→ Written instruction: Copy the stretch from the start of the records through the line containing "The image size is (1920, 1080).", replacing "maximize" with "minimize" and keeping everything else the same.

→ Data supplied:
>>
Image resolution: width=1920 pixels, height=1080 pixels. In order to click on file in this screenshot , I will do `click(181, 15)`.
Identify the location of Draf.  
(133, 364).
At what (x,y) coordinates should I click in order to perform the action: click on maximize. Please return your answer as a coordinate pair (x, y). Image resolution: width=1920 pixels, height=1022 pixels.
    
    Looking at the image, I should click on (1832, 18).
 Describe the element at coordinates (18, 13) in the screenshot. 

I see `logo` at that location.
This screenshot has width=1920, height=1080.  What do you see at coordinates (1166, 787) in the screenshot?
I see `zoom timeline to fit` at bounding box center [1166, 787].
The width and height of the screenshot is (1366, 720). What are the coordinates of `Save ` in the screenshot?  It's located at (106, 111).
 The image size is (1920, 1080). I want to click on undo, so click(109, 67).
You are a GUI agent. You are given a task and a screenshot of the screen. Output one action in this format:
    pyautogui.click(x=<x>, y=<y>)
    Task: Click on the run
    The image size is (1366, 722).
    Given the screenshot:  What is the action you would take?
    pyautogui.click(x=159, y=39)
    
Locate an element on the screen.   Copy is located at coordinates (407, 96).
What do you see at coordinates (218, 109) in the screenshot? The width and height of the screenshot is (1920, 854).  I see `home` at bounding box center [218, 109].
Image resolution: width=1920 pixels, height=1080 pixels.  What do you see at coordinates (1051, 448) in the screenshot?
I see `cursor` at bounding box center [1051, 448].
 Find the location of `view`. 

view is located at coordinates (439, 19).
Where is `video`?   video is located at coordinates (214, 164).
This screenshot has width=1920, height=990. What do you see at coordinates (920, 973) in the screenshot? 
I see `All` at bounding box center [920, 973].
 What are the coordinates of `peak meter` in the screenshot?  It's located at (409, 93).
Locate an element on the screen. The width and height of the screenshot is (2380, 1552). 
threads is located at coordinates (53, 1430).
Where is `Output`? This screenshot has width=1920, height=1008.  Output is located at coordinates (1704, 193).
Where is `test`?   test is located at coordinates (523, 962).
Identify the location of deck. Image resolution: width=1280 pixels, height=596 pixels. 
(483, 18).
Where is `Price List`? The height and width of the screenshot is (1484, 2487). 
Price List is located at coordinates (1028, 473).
<<
→ Expected answer:
Image resolution: width=1920 pixels, height=1080 pixels. In order to click on file in this screenshot , I will do `click(181, 15)`.
Identify the location of Draf.  
(133, 364).
At what (x,y) coordinates should I click in order to perform the action: click on minimize. Please return your answer as a coordinate pair (x, y). Image resolution: width=1920 pixels, height=1022 pixels.
    
    Looking at the image, I should click on (1832, 18).
 Describe the element at coordinates (18, 13) in the screenshot. 

I see `logo` at that location.
This screenshot has width=1920, height=1080.  What do you see at coordinates (1166, 787) in the screenshot?
I see `zoom timeline to fit` at bounding box center [1166, 787].
The width and height of the screenshot is (1366, 720). What are the coordinates of `Save ` in the screenshot?  It's located at (106, 111).
 The image size is (1920, 1080). I want to click on undo, so click(109, 67).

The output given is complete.